── ARTICLE ──
The crystallinity and molecular orientation of electrospun fibers are normally significantly lower if compared with samples prepared by common processing technologies (molding or film casting) [15]. Macroscopic alignment of fibers was gained either by a rotating mandrel collector [1] or by counter-electrode plates’ integration [16,17]. Nonetheless, macroscopic alignment may not always be connected with the orientation on the microscopic level and the degree of crystallinity remains almost the same as without the alignment. The structure’s formation during the electrospinning process is indeed a complex issue. The most critical parameters affecting the crystallization process include the degree of chain orientation/relaxation and the rate of solvent evaporation [18].
───
── GIVEN RECORDS ──
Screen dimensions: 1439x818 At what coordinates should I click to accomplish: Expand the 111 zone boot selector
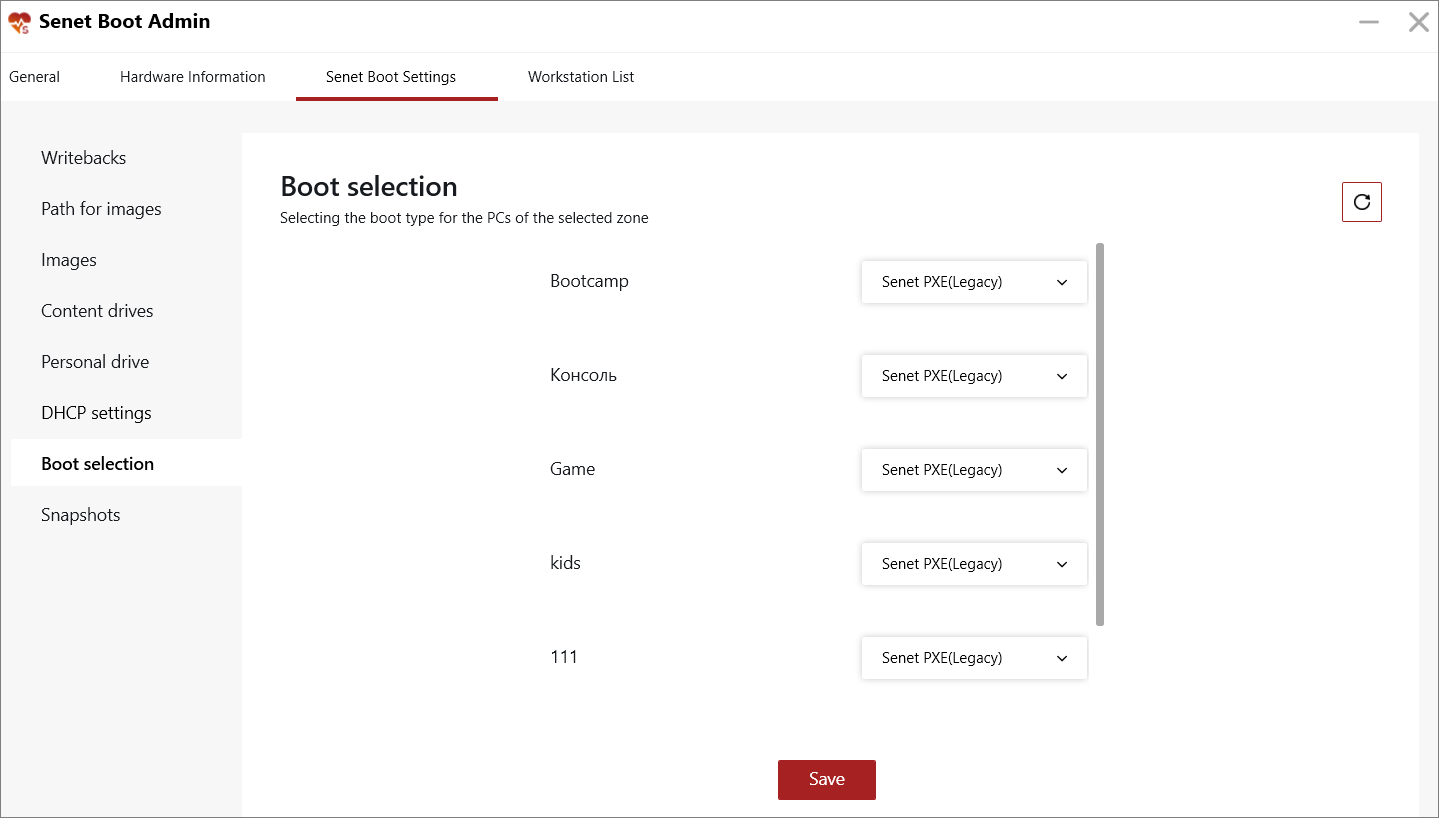click(973, 658)

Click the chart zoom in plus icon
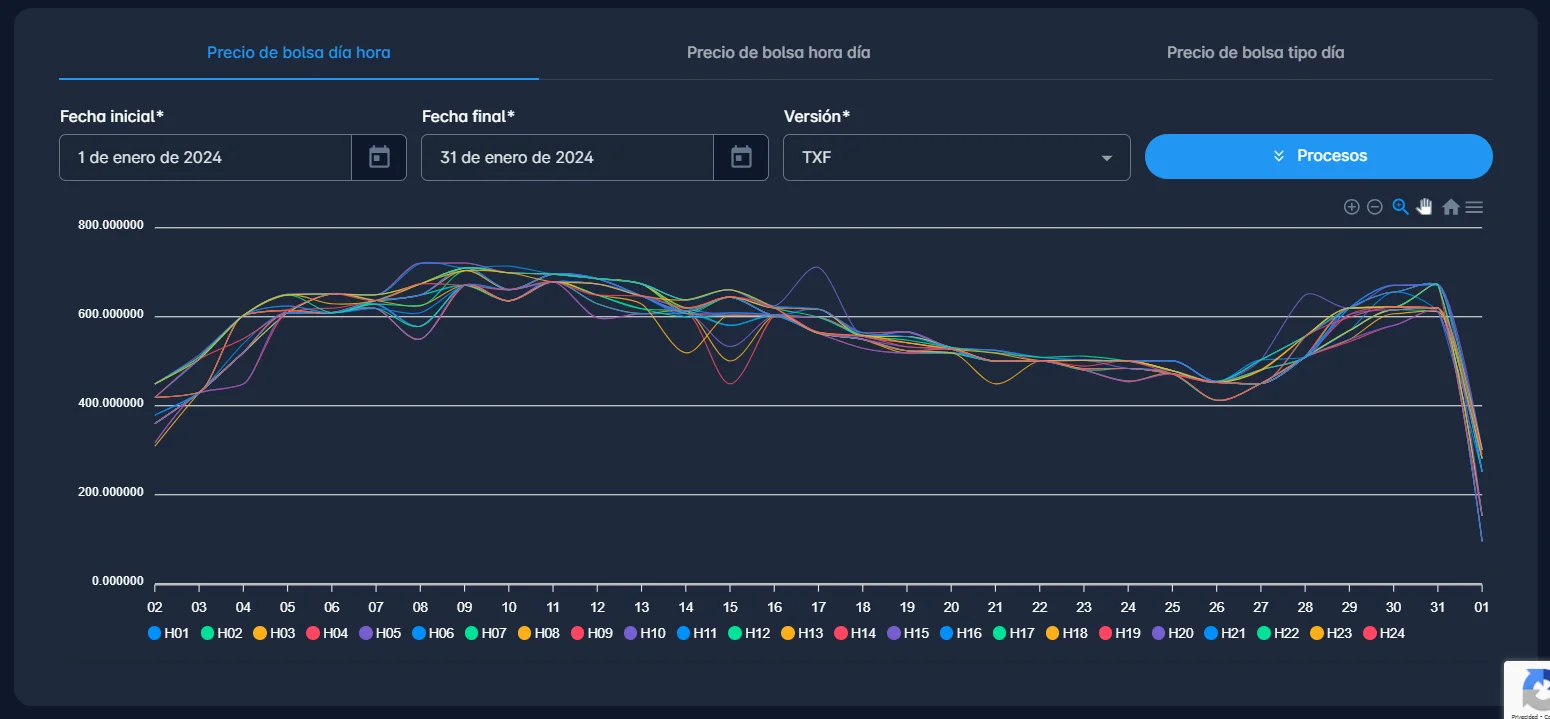pyautogui.click(x=1351, y=207)
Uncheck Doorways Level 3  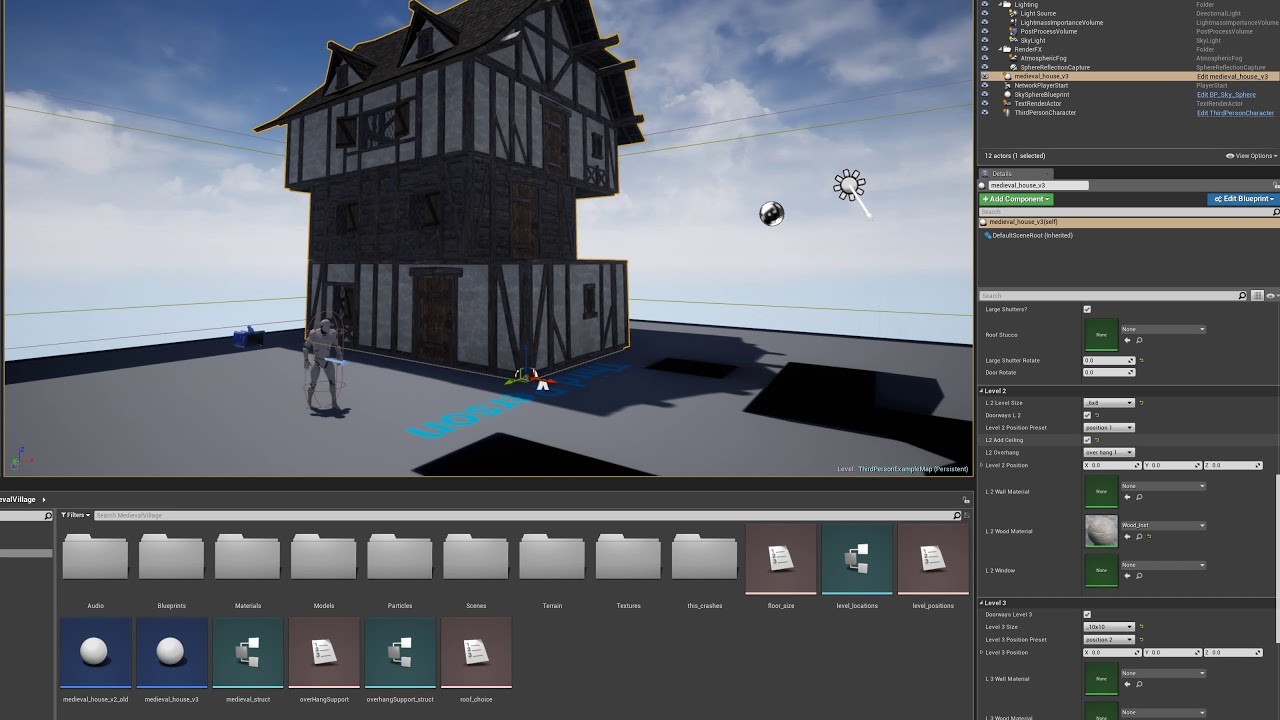1087,614
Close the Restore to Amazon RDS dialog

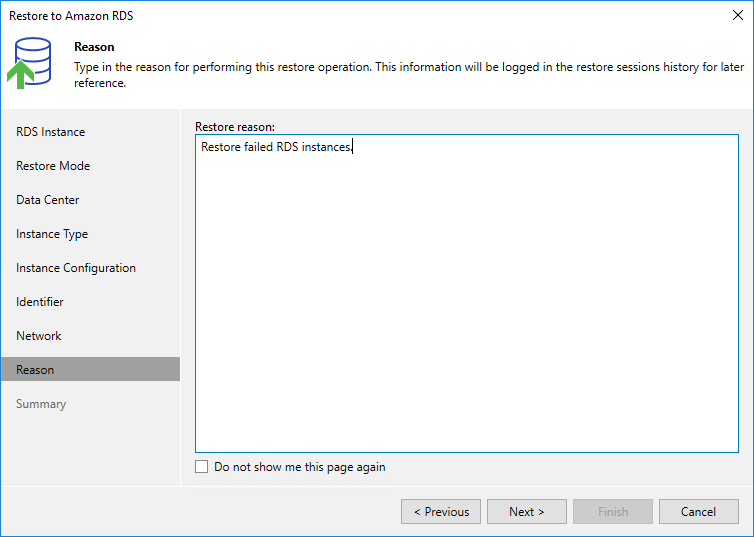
───
TASK GOAL ▸
Which reference numbers appear in square brackets in the passage on electrospun fibers above? List each one separately.

WORKED SOLUTION ▸
15, 1, 16, 17, 18